Había sido un día desalentador. Los médicos nos habían dado la peor de las noticias. A nuestra hija, que acababa de pasar su primera cirugía de cerebro para remover un tumor y estaba siendo sometida a radioterapia, ahora se le daba oficialmente un dos por ciento de probabilidad de sobrevivir ya que este tipo de cáncer no tenía cura.
Mi esposa y yo decidimos llevar a nuestra hija a almorzar antes de seguir con nuestras conversaciones en la tarde. Fuimos a un restaurante local donde nos sentamos en silencio esperando a la mesera. Nuestra hija Molly no podía entender tal tristeza o silencio así que jugaba alegremente con papel y crayones y mientras permanecíamos sentados mirando al piso.
Observé a una pareja muy anciana sentada a unos cuantos cubículos de distancia; ellos también en silencio sin hablar una palabra. No pude menos que preguntarme qué desafíos enfrentaban en sus vidas y si jamás habrían tenido que enfrentar una noticia tan terrible sobre uno de sus hijos.
Eventualmente ordenamos nuestro almuerzo y todavía sentados en silencio comimos lo que pudimos. En algún momento quedé intrigado por la anciana pareja y les observé más intencionalmente cada momento que pasaba. Pensé para mí que no se habían hablado el uno al otro todavía y me pregunté si sería la paz que disfrutaban o la comida, o tal vez ambas. Sin embargo, en algún punto perdí interés y enfoqué nuevamente sobre mi almuerzo.
Molly todavía hablaba consigo misma y disfrutaba su comida y su madre y yo ambos escuchábamos e intentábamos ser felices en su presencia pero no nos estaba yendo muy bien. De repente vi esta mano aparecer de la nada. Era enorme y podía verse que había sido afligido por la artritis. Los nudillos estaban hinchados y los dedos torcidos y fuera de alineación. No pude quitar mis ojos de esa mano. La mano se desplazó y aterrizó sobre la manita de mi hija de seis años y, al hacerlo, miré hacia arriba; era la anciana que había estado sentada con el anciano comiendo su almuerzo en silencio.

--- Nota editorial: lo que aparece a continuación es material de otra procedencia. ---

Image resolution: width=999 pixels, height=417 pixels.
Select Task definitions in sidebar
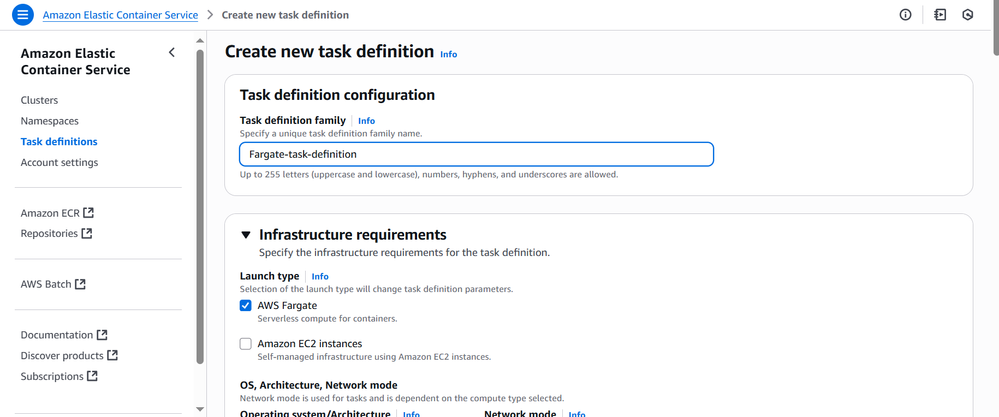click(x=59, y=142)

La miré a sus ojos y ella habló, pero no a mí. Miró a mi hija y simplemente susurró: “Si pudiera hacer más por ti lo haría”. Y entonces sonrió y se alejó para encontrarse con su esposo que se dirigía hacia la puerta.

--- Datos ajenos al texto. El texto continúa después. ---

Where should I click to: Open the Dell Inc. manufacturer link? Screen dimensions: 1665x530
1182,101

Escuché un “Hey, miren, un dólar entero”. Molly habló emocionada al descubrir que la anciana había colocado un arrugado billete de un dólar en su mano. Miré y vi el billete de un dólar y rápidamente me di cuenta de que había sido dejado por la anciana. Levanté la mirada para agradecérselo pero ya se había ido. Quedé anonadado, sin estar seguro de qué había pasado y entonces miré a mi esposa. Casi al unísono, nos sonreímos. La tristeza del día había sido limpiada por la mano lisiada y toque generoso de una anciana.
El dólar, aunque emocionante para Molly, no fue lo que nos hizo sonreír o comenzar a sentirnos diferente; fue la dádiva de una anciana que sintió nuestro dolor y sufrimiento. La mano lisiada simbolizó un toque de sanidad y nos hizo darnos cuenta de que no teníamos que pelear esta batalla solos; que a otros les importaba y querían ayudar. Nos sentimos animados y pronto nuestro día se llenó de más pensamientos felices al gastar el resto de nuestro almuerzo planeando el día siguiente en casa con actividades divertidas para todos.
Nunca olvidaré esa lisiada y artítrica mano que nos enseñó tal importante lección. Uno no tiene que ir por la vida enfrentando dificultades solo; el mundo está lleno de gente compasiva y comprensiva. Aun aquellos que sufren de sus propias aflicciones tienen mucho que dar.
La mano que cubrió la de Molly aquel día todavía la cubre. Y aunque Molly ya no está con nosotros, puedo verla ahora tomada de la mano con aquella anciana, ambas manos perfectas y ambos rostros llenos de sonrisas.. Y aunque el Cielo tiene a estos dos perfectos ángeles ahora, las lecciones que ambas nos enseñaron permanecerán para siempre en mi corazón.